Strongyloides stercoralis_small bowel

Status: 
Ready to upload
Record number: 
1799
Adverse Occurrence type: 
MPHO Type: 
Estimated frequency: 
Rare
Time to detection: 
30 days - 10 months
Alerting signals, symptoms, evidence of occurrence: 
Case report 1: rhabditiform larvae found in stool of ostomy site and eosinophila; responsive to ivermectin. Case report 2: abdominal symptoms (nausea, vomiting, constipation) and fever. Small bowel and colon biopsies with Strongyloides stercoralis infestation. Respiratory symptoms with positive BAL for Strongyloides hyperinfection syndrome (SHS).
Demonstration of imputability or root cause: 
Case report 1: Recipient without contact history, negative pre-transplant stool sample and low eosinophil count until after detection of larvae. Donor had history of living in Phillipines and high eosinophilia. Heart, liver, kidney, and pancreas transplant recipients were not infected. No serological testing of either donor or recipient. Case report 2: Donor native of Honduras. Recipient without contact or travel history, no pretransplant eosinophilia. Parasite found in BAL and small bowel + colon biopsies. Responsive to ivermectin and thiabendazole. No available pretransplant donor or recipient serum.
Imputability grade: 
2 Probable
Suggest references: 
1) Strongyloides stercoralis infection in an intestinal transplant recipient. Hsu CN et al. Transpl Infect Dis. 15(4):E139-43, 2013 Aug. 2) Patel, G.; Arvelakis, A.; Sauter, B.V.; Gondolesi, G.E.; Caplivski, D.; Huprikar, S. Strongyloides hyperinfection syndrome after intestinal transplantation 2008; 10 (2) :37
Note: 
clone of record 680: Strongyloides and SOT Record 1702 should be merged INTO this one please: suggest add keywords "ostomy" "asymptomatic infection" from case 1702; please also check the timing for the other one which was much sooner and add that to the timeframe --> OK done (EP)

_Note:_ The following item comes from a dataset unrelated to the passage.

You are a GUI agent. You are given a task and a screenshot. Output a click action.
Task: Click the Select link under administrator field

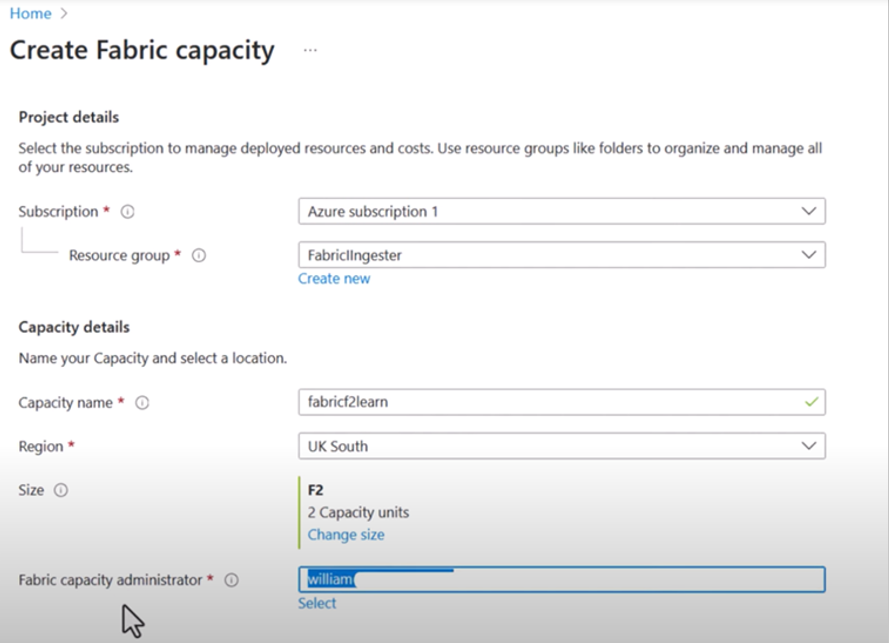point(317,603)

Expert comments for publication: 
Risk mostly related to chronic intestinal Strongyloides infection. Rare transmission through transplant, reported in kidney, pancreas, intestine. Classical clinic: hyperinfection syndrome with worsening of pulmonary function, starting with wheezing and eventually progression to an ARDS–like picture, with respiratory failure and death. Many patients have concurrently gastrointestinal symptoms, including abdominal pain, dyspepsia, diarrhea, or constipation, or severe manifestations including ileus, obstruction and GI bleeding. Classical complication: gram-negative enteric bacteria sepsis, caused by larvae migrating from the bowel through the venous system (-> meningitis, cholecystitis, liver abscess, pancreatitis). Time of Onset: up to 9 months. Eosinophilia not always present. High mortality rate!